[Opening Provided data section]
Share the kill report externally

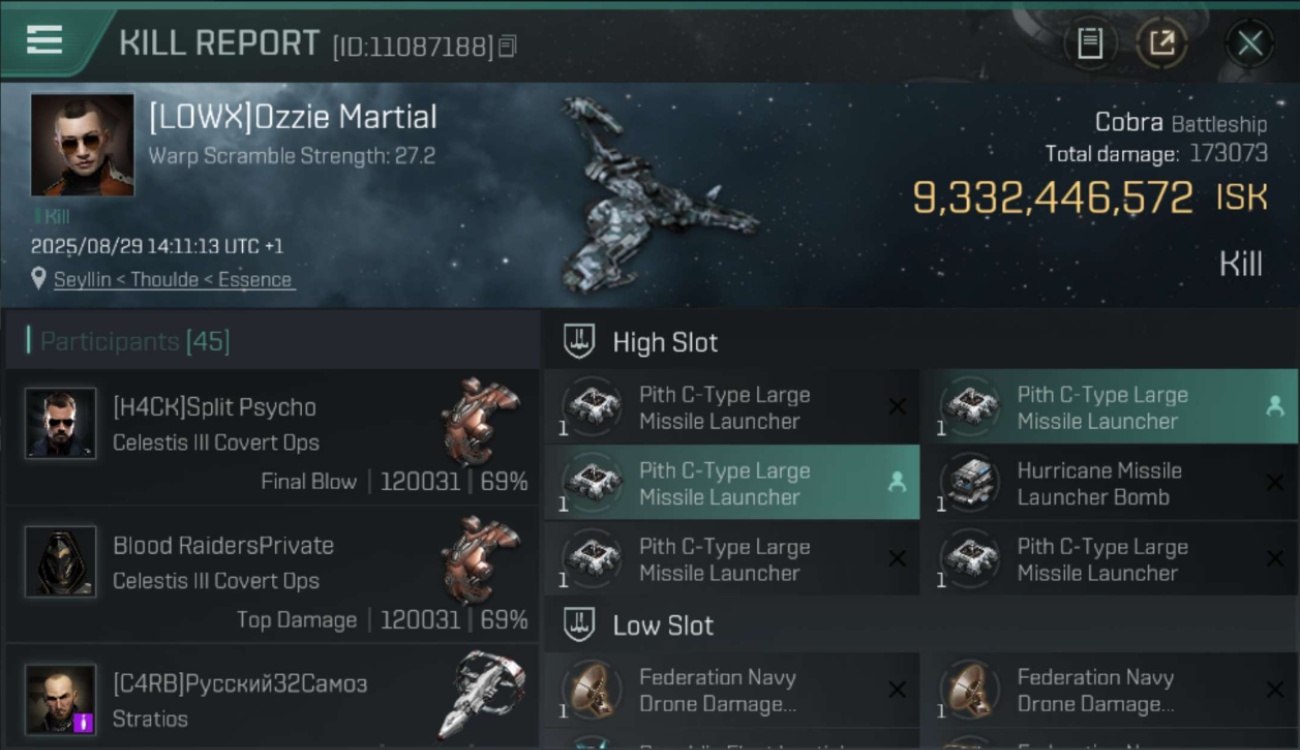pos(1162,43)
[Closing Provided data section]
[Opening Provided data section]
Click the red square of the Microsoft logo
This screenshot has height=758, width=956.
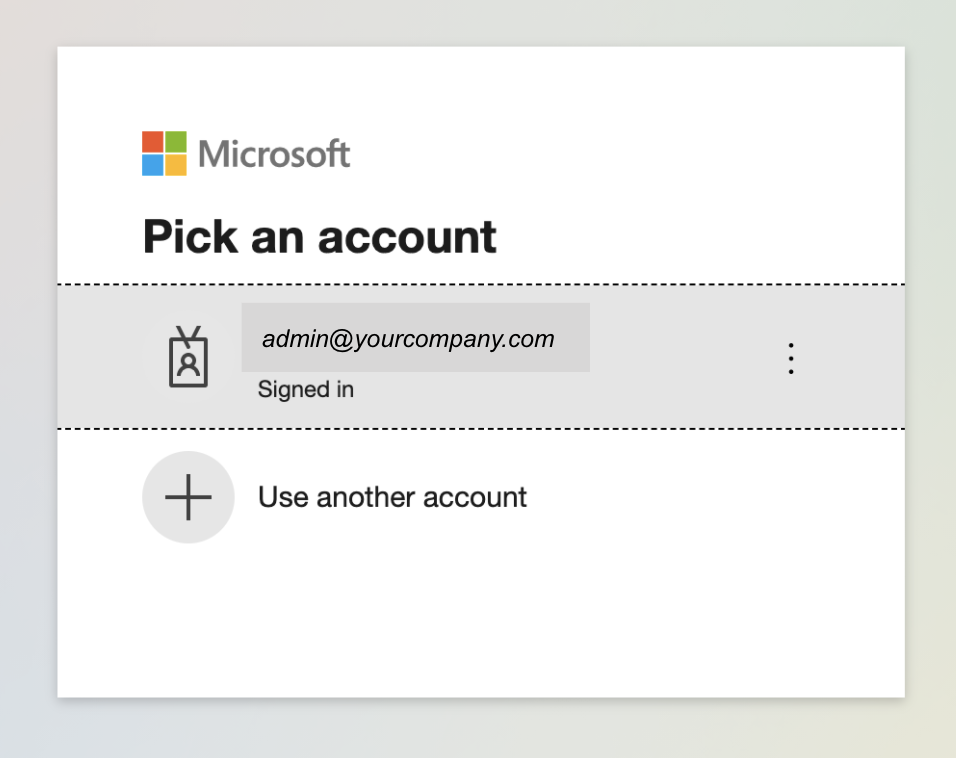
[Closing Provided data section]
[Opening Provided data section]
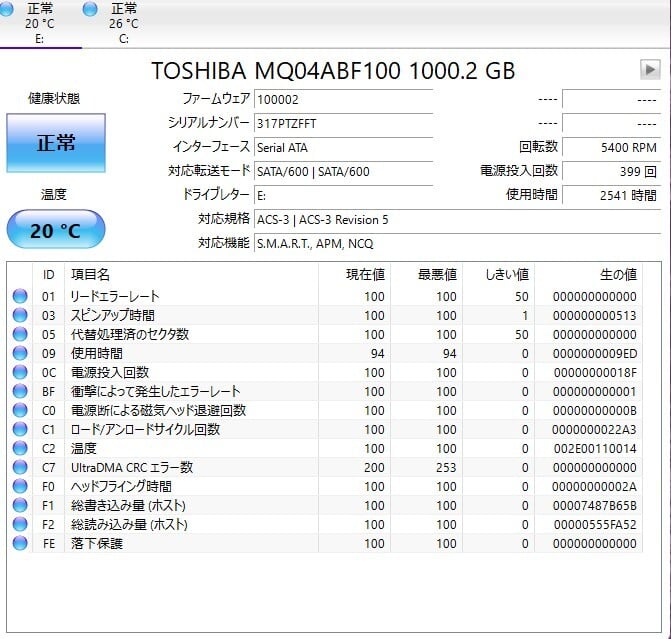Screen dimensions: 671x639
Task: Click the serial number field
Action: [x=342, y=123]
[Closing Provided data section]
(What is being asked)
Since only part of the listing is wanted, copy exactly the lines from the one holding "Click the red square of the Microsoft logo" to the one holding "This screenshot has height=758, width=956.", both included.

(Result below)
Click the red square of the Microsoft logo
This screenshot has height=758, width=956.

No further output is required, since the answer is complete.